■ **TASK DETAILS**
All lines of the material that contain "Online" must be copied out.

■ **PROVIDED RECORDS**
- - - - - - -
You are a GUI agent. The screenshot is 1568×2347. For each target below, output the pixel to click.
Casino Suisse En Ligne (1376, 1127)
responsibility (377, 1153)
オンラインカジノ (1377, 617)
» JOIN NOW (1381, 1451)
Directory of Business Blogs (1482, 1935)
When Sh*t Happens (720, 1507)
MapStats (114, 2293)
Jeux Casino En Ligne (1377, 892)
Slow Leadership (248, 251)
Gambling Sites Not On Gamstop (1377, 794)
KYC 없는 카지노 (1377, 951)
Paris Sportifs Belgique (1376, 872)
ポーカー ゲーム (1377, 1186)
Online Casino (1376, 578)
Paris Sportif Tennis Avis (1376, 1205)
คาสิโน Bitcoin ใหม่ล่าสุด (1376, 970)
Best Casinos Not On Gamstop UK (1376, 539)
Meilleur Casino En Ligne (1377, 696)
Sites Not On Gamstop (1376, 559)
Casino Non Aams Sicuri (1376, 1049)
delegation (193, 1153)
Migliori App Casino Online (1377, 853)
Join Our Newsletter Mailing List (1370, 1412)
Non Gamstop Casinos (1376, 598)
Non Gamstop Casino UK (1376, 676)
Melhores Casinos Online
- - - - - - -
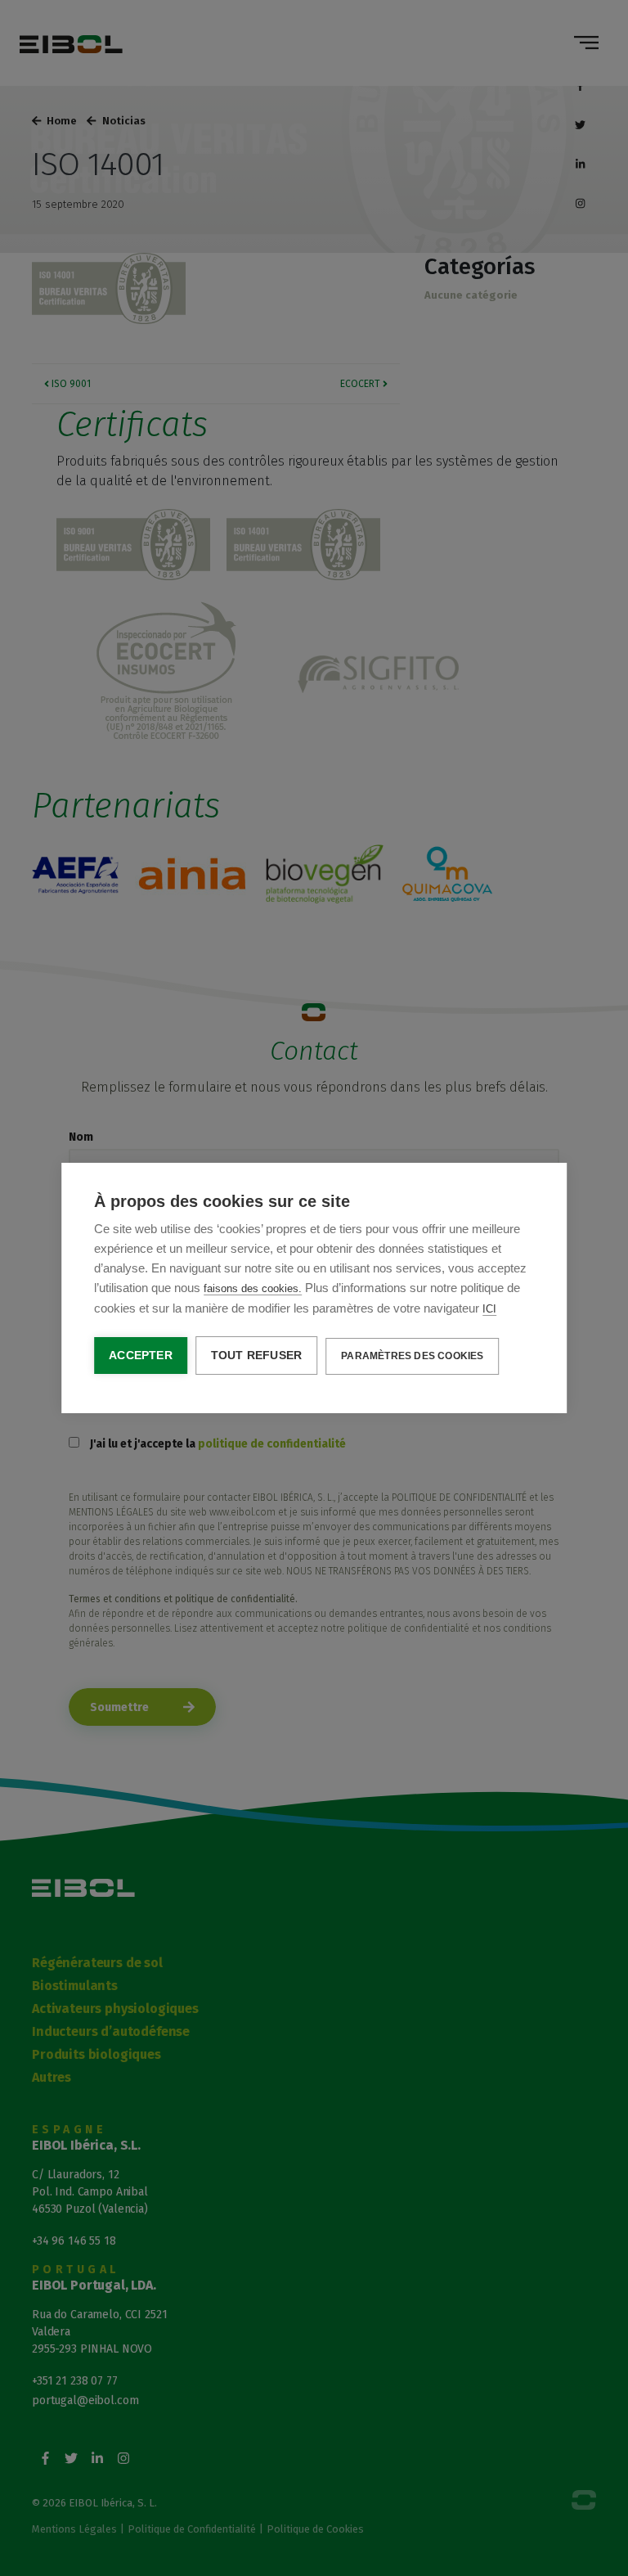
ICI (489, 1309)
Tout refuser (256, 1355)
- - - - - - -
■ **REPLY TO THE TASK**
Online Casino (1376, 578)
Migliori App Casino Online (1377, 853)
Melhores Casinos Online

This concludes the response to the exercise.